■ **Required work**
Below are the entries. Print only the lines starting at the one with "The image size" and ending at the one with "Viewport: 787px width, 600px height.", exactly, with no pictures.

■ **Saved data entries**
§
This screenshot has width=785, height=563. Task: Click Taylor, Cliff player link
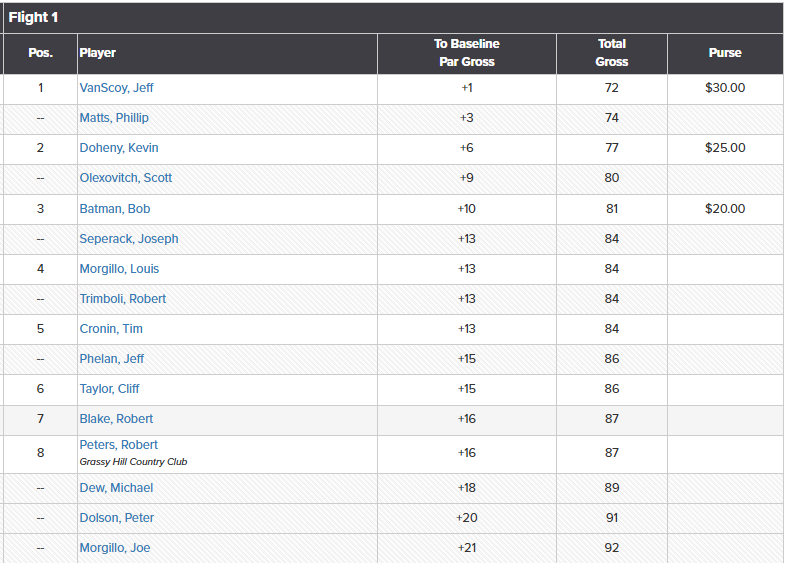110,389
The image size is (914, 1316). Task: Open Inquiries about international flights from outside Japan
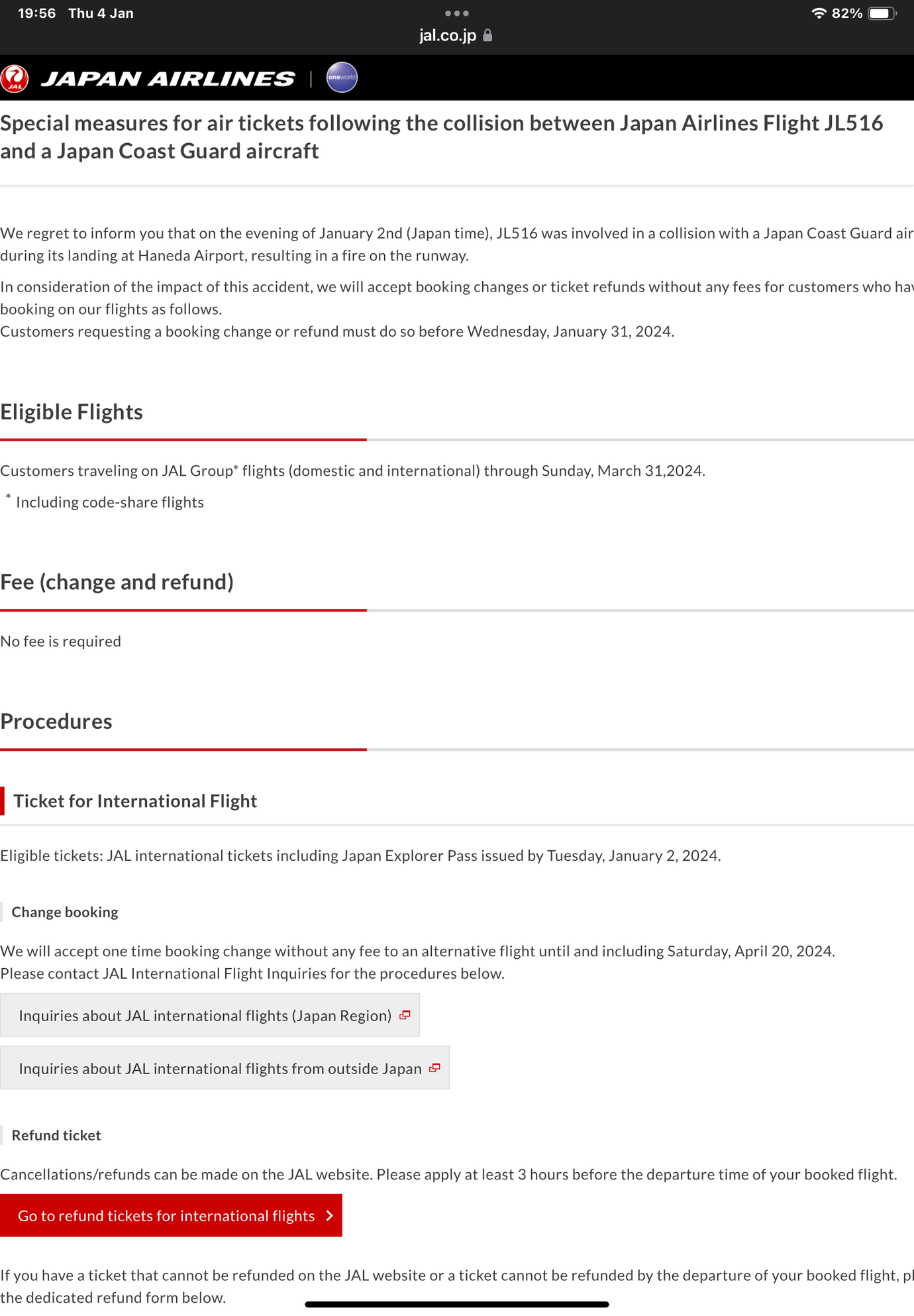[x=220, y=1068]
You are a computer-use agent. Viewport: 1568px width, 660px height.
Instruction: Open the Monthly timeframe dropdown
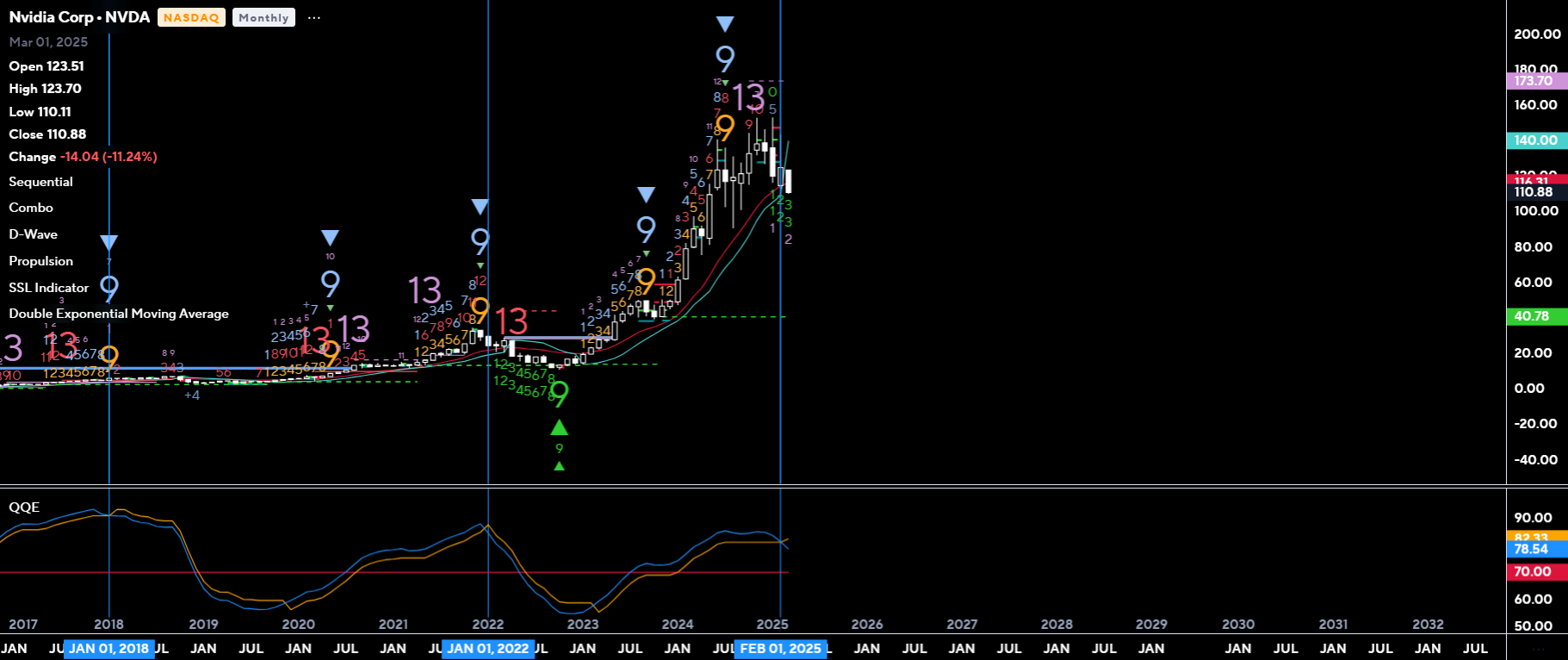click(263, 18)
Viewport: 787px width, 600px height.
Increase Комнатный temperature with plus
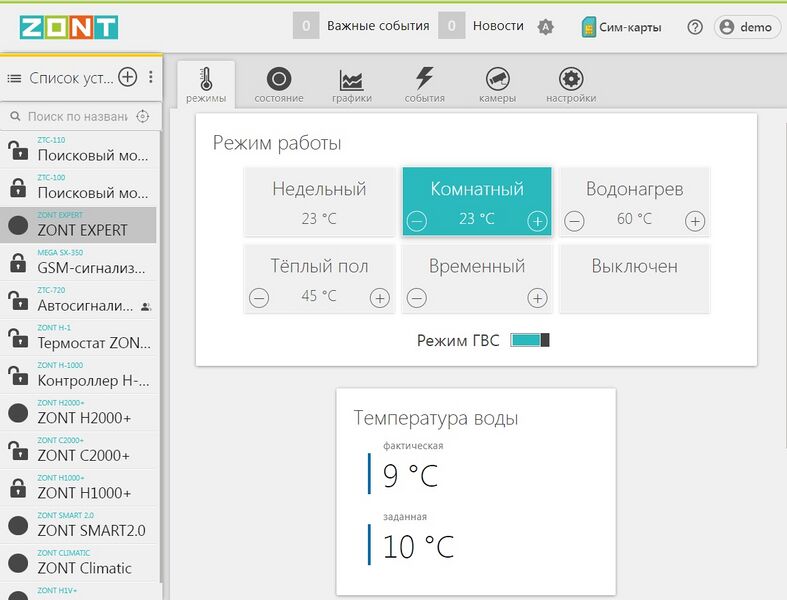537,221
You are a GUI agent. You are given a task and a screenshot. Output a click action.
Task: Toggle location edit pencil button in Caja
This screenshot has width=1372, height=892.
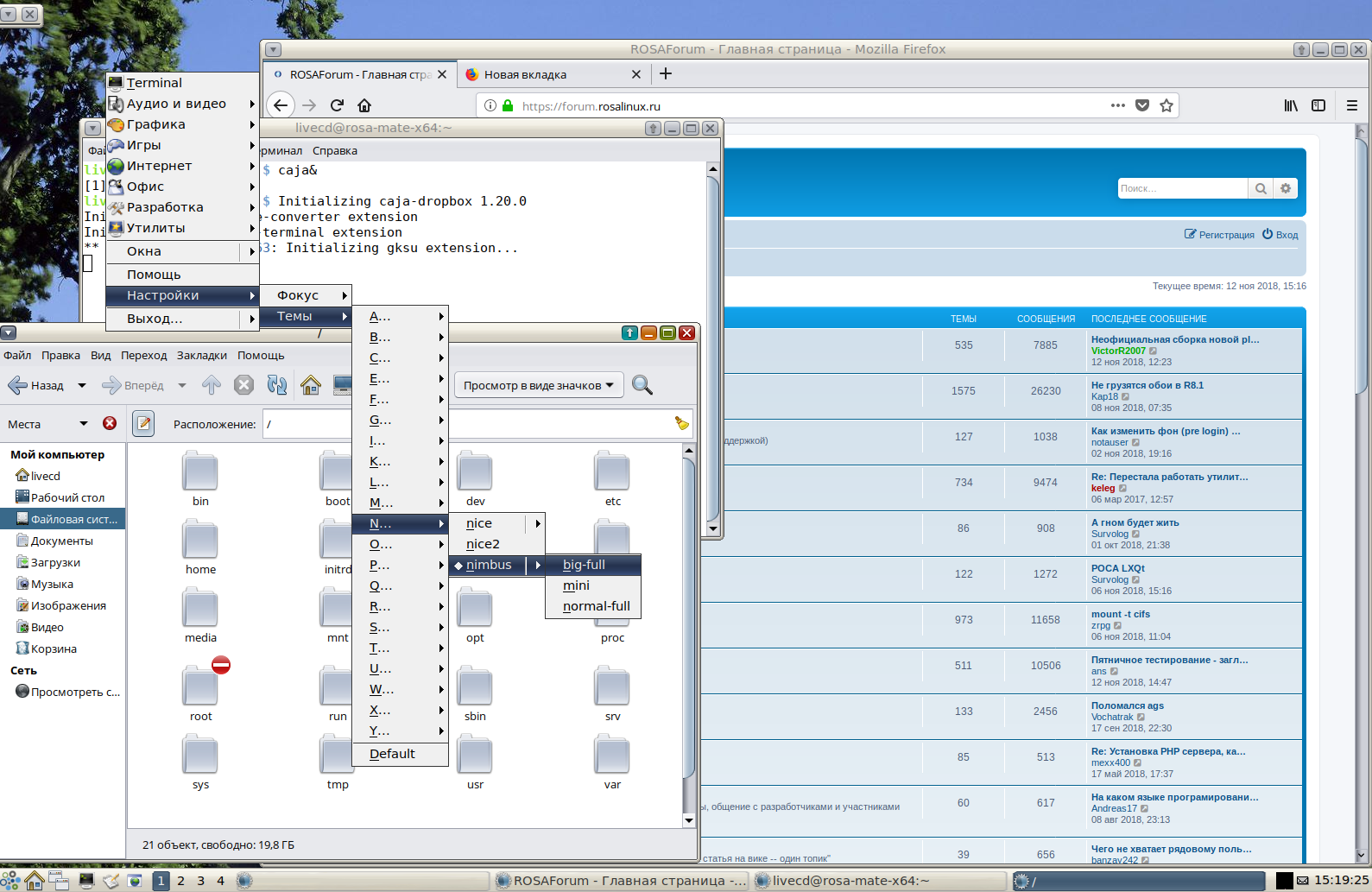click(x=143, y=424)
§
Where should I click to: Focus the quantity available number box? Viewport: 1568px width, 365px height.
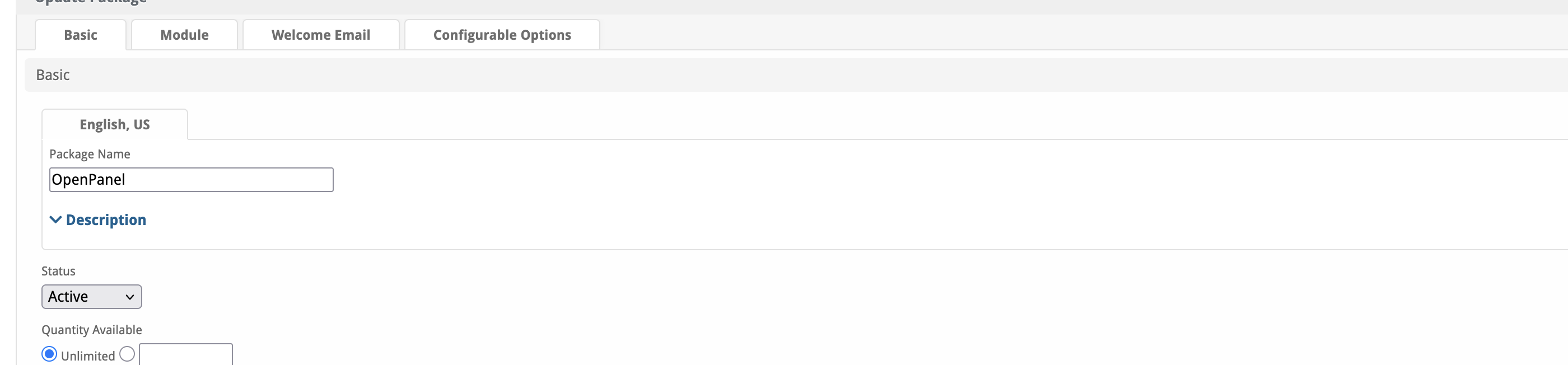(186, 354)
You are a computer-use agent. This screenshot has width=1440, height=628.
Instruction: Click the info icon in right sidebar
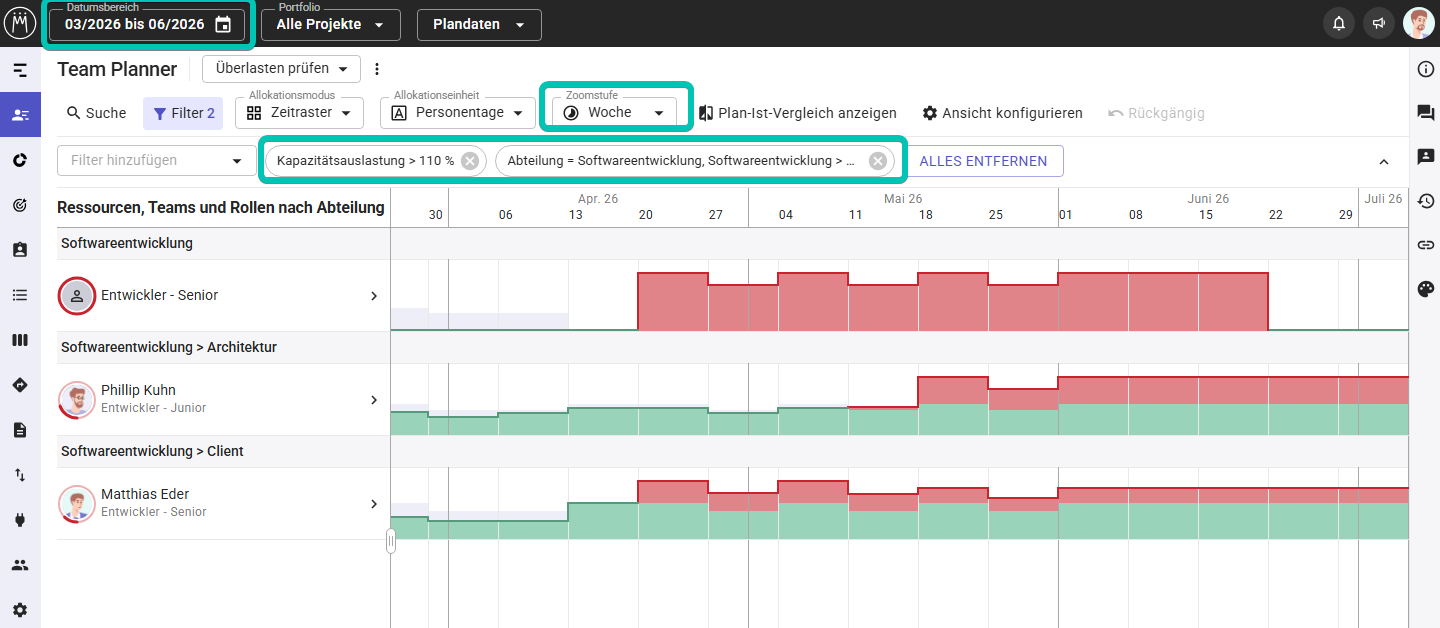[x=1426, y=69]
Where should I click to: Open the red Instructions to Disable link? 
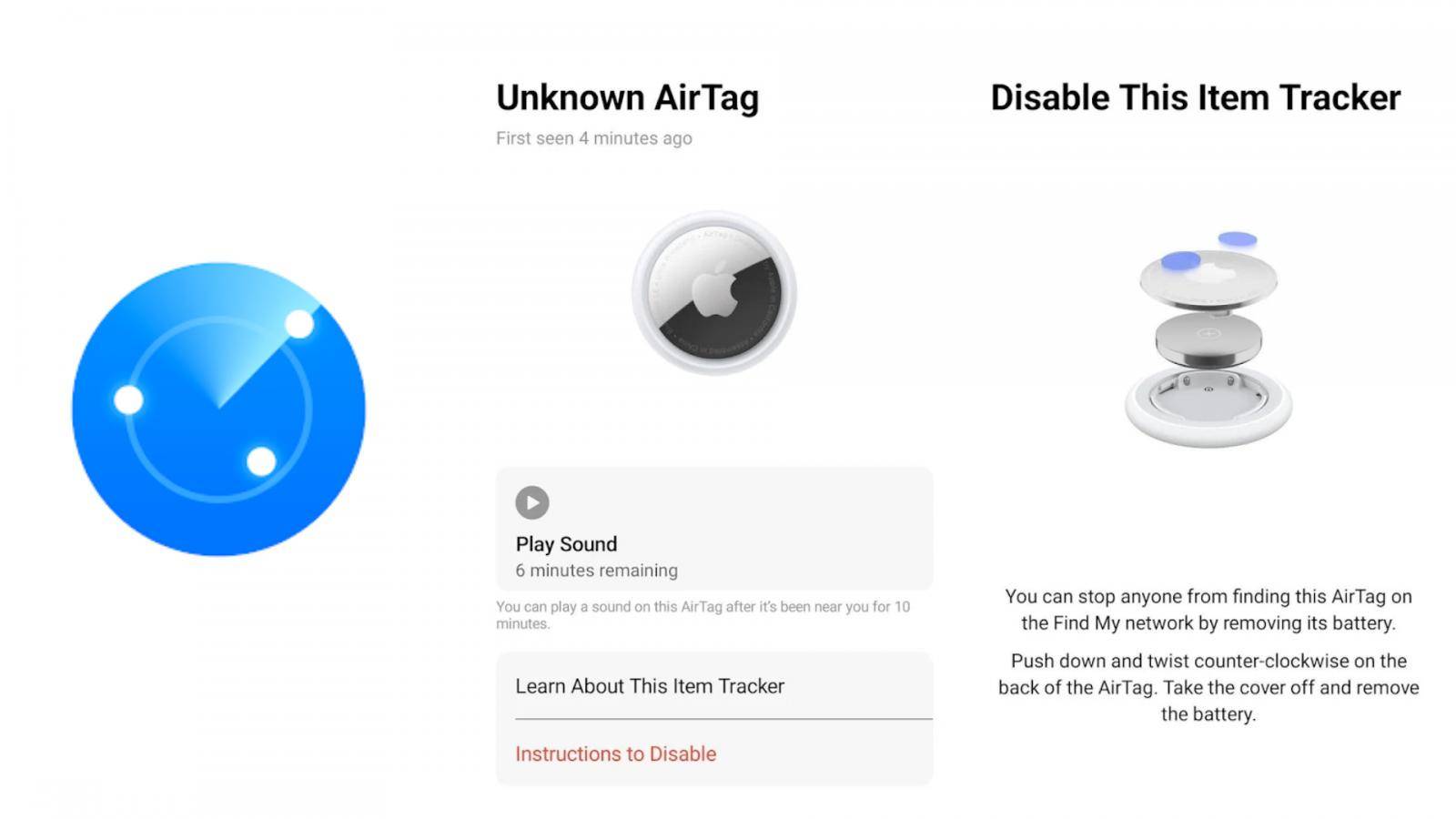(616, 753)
§
■ **Answer for the task**
The image size is (914, 1316). Task: Open Inquiries about international flights from outside Japan
[x=220, y=1068]
You are a computer-use agent. Viewport: 1568px width, 660px height.
Instruction: Open the Monthly timeframe dropdown
click(263, 18)
Viewport: 787px width, 600px height.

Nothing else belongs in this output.